Interest expense increased by 11.6% and 15.6%, respectively, for the
three and twelve months ended March 31, 2000 as compared to the three and twelve
months ended March 31, 1999, primarily due to additional short-term borrowing to
finance construction expenditures.

LIQUIDITY AND CAPITAL RESOURCES

AWR funds its operating expenses, dividends on its outstanding Common
and Preferred Shares, and makes its mandatory sinking fund payments, principally
through dividends from SCW. AWR has filed a Registration Statement with the
Securities and Exchange Commission (SEC) for issuance, from time to time, of up
to $60 million in Common Shares, Preferred Shares and/or debt securities. The
proceeds will be used primarily for investment in its subsidiaries. No
securities had been issued under this Registration Statement as of March 31,
2000.

SCW funds the majority of its operating expenses, interest payments on
its debt and dividends on its outstanding Common Shares through internal
sources. SCW continues to rely on external sources,


18
21

including short-term bank borrowing, contributions-in-aid-of-construction,
advances for construction and install-and-convey advances, to fund the majority
of its construction expenditures.

Because of the seasonal nature of its water and electric operations, SCW
utilizes its short-term borrowing capacity to finance current operating
expenses. The aggregate short-term borrowing capacity available to SCW under its
three bank lines of credit was $47 million as of March 31, 2000, of which a
total of $25 million was outstanding. SCW routinely employs short-term bank
borrowing as an interim financing source prior to funding capital expenditures
on a long-term basis.

In 1998, SCW filed a Registration Statement with the SEC for issuance,
from time to time, of up to $60 million in long-term debt. As of March 31, 2000,
$20 million remained for issuance as needed.

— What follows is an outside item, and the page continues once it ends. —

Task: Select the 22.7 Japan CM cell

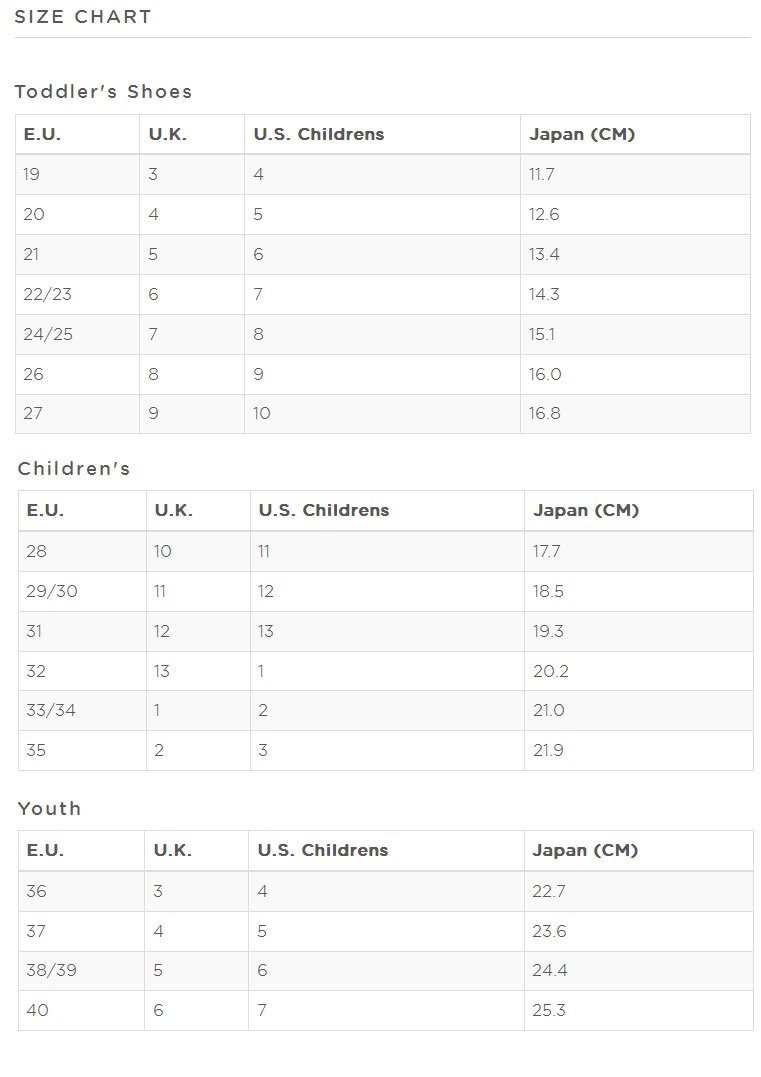Action: pyautogui.click(x=549, y=892)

SCW's construction program is designed to ensure its customers high
quality service. SCW maintains an ongoing distribution main replacement program
throughout its customer service areas, based on the priority of leaks detected,
fire protection enhancement and a reflection of the underlying replacement
schedule. In addition, SCW upgrades its electric and water supply facilities in
accordance with industry standards, local requirements and CPUC requirements.
SCW's Board of Directors has approved anticipated net capital expenditures of
approximately $55.4 million for 2000. Of the amount authorized, $8.8 million has
incurred as of March 31, 2000. Neither AWR nor ASUS have material capital
commitments; however, ASUS actively seeks opportunities to own, lease or operate
municipal water and wastewater systems, which may involve significant capital
commitments.

WATER SUPPLY

For the three months ended March 31, 2000, SCW supplied a total of
16,541,000 ccf of water as compared to 16,118,000 ccf for the three months ended
March 31, 1999. Of the total 16,541,000 ccf of water supplied during the first
quarter of 2000, approximately 60.6% came from pumped sources and 39.4% was
purchased from others, principally the Metropolitan Water District of Southern
California (MWD) and its member agencies. For the three months ended March 31,
1999, 62.2%, 37.8% was supplied from pumped sources and purchased from MWD,
respectively.

During the twelve months ended March 31, 2000, SCW supplied 85,750,000
ccf of water as compared to 80,609,000 ccf supplied during the twelve months
ended March 31, 1999. During the twelve months ended March 31, 2000, pumped
sources provided 57.9% of total supply, 40.5% was purchased from MWD and its
member agencies. The remaining 1.6% of total supply came from the United States
Bureau of Reclamation (the "Bureau) under a no-cost contract. For the twelve
months ended March 31, 1999, 60.6%, 39.3% and 0.1%, respectively, was supplied
from pumped sources, purchased from MWD and the Bureau.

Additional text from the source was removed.